Wow. I'm glad everyone is alright. Coulda been worse like Charlicata said.


----------



## churumbeque (Dec 20, 2009)

One thing that really jumped out in that video is your friend looks way too big for the pony or horse not sure as it wasn't a good view and it looked like it was difficult for the horse to keep it's balance. Just a thought and glad everyone is going to be ok.


----------



## Phantomcolt18 (Sep 25, 2007)

Churumbeque-no she's about 15.3 and very, very stocky/full of muscle. He's had horses over 40 some yrs and knows what he's doing he would never get on a horse if it was going to be unconfortable for them.....Thanks for your concern though  

Bubba just came home today he's very, very sore but I walked Taffy up to the car so he could see her and he hugged her head and gave her a kiss and kept telling her it wasn't her fault and how much he loved and missed her...it was adorable the man loves his horses <3


----------



## Alwaysbehind (Jul 10, 2009)

Phantomcolt18 said:


> He's had horses over 40 some yrs


Wow, I realize it is a small video so it is hard to tell these things, but I would have never guessed the person riding in that video was over 60 years old.


----------



## AfterParty (Jun 4, 2010)

wow , so scary . Glad horse and rider are okay in the end !


----------



## Phantomcolt18 (Sep 25, 2007)

Alwaysbehind said:


> Wow, I realize it is a small video so it is hard to tell these things, but I would have never guessed the person riding in that video was over 60 years old.


Yup haha.....he wont be riding for at least 2 months however. He's always been riding and I don't think he plans on stopping anythime soon.


----------



## SlickDirtyDancin (Jul 11, 2009)

churumbeque said:


> One thing that really jumped out in that video is your friend looks way too big for the pony or horse not sure as it wasn't a good view and it looked like it was difficult for the horse to keep it's balance. Just a thought and glad everyone is going to be ok.


I was going to say the same thing. Not trying to be rude just putting it bluntly...riding a horse that's too small for you is just asking for an accident. However I am still glad both horse and rider will be alright and praying for speedy recoveries.


----------



## MacabreMikolaj (May 9, 2009)

SlickDirtyDancin said:


> I was going to say the same thing. Not trying to be rude just putting it bluntly...riding a horse that's too small for you is just asking for an accident. However I am still glad both horse and rider will be alright and praying for speedy recoveries.
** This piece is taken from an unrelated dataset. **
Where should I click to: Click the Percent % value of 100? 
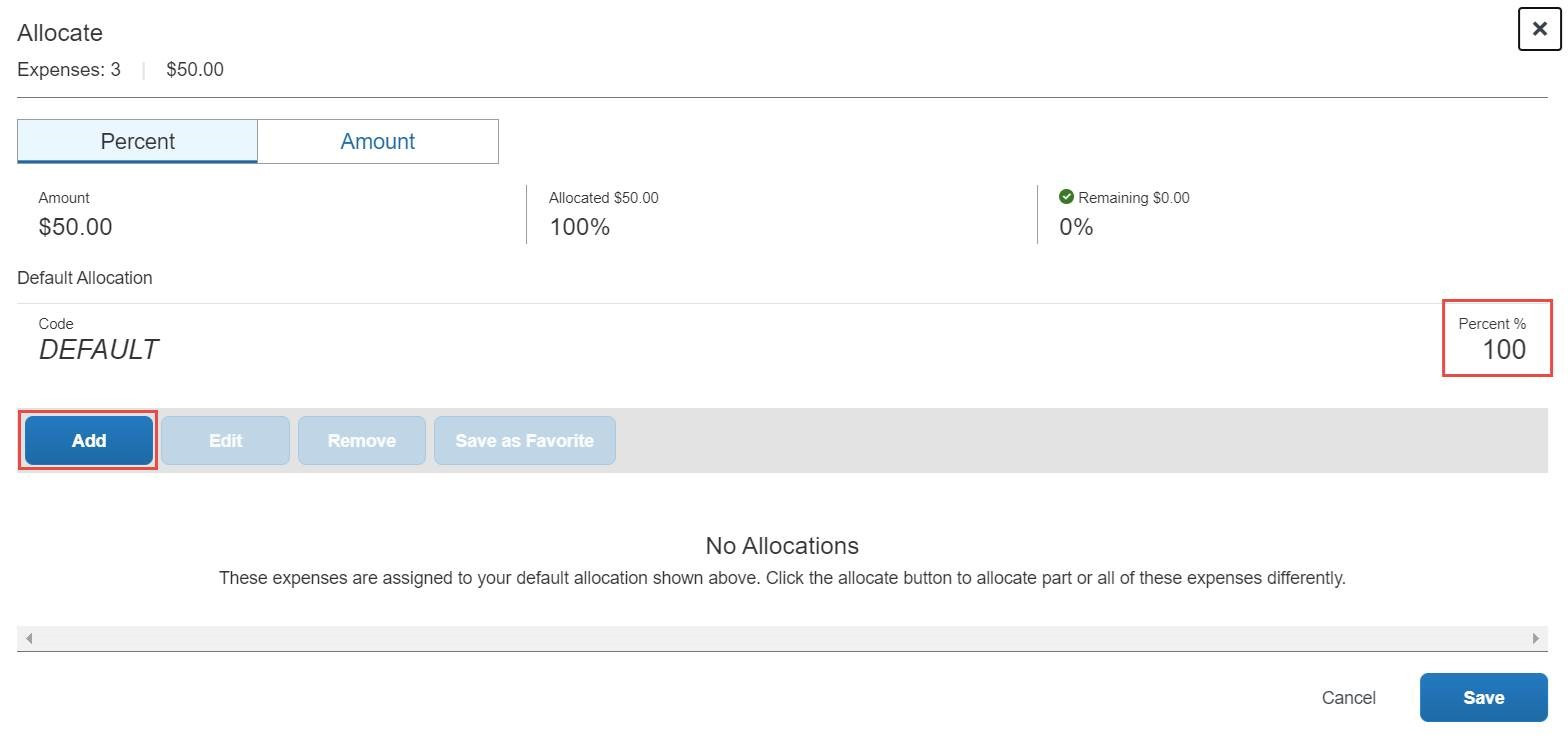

She just pointed out that the horse is 15.3hh. At 15.3hh, there is no such thing as a person being "to big for her" unless he weighs 400lbs. 

Horses trip, it happens. Have you seen the guys who do steer wrestling? They're MASSIVE and their horses sure as heck aren't that big.

I'm glad your friend is ok, always scary when things like this happen!


----------



## iLoveHorsez (Aug 9, 2010)

Ow. I'm glad they are fine though.


----------



## churumbeque (Dec 20, 2009)

Phantomcolt18 said:


> Churumbeque-no she's about 15.3 and very, very stocky/full of muscle. He's had horses over 40 some yrs and knows what he's doing he would never get on a horse if it was going to be unconfortable for them.....Thanks for your concern though
> 
> <3


 I have no idea how tall the horse is or saying this is the case here but it is amazing how many people think there horse is a different height than it really is and I have seen people that are way off on knowing how big a horse is. I see it in the forum all the time and then when it gets pointed out the real hieght comes out to be much differently then 1st thought. A lady came for lessons this week and her horse is 3" taller than she thought it was.


----------



## Charis (Jul 6, 2010)

MacabreMikolaj said:


> She just pointed out that the horse is 15.3hh. At 15.3hh, there is no such thing as a person being "to big for her" unless he weighs 400lbs.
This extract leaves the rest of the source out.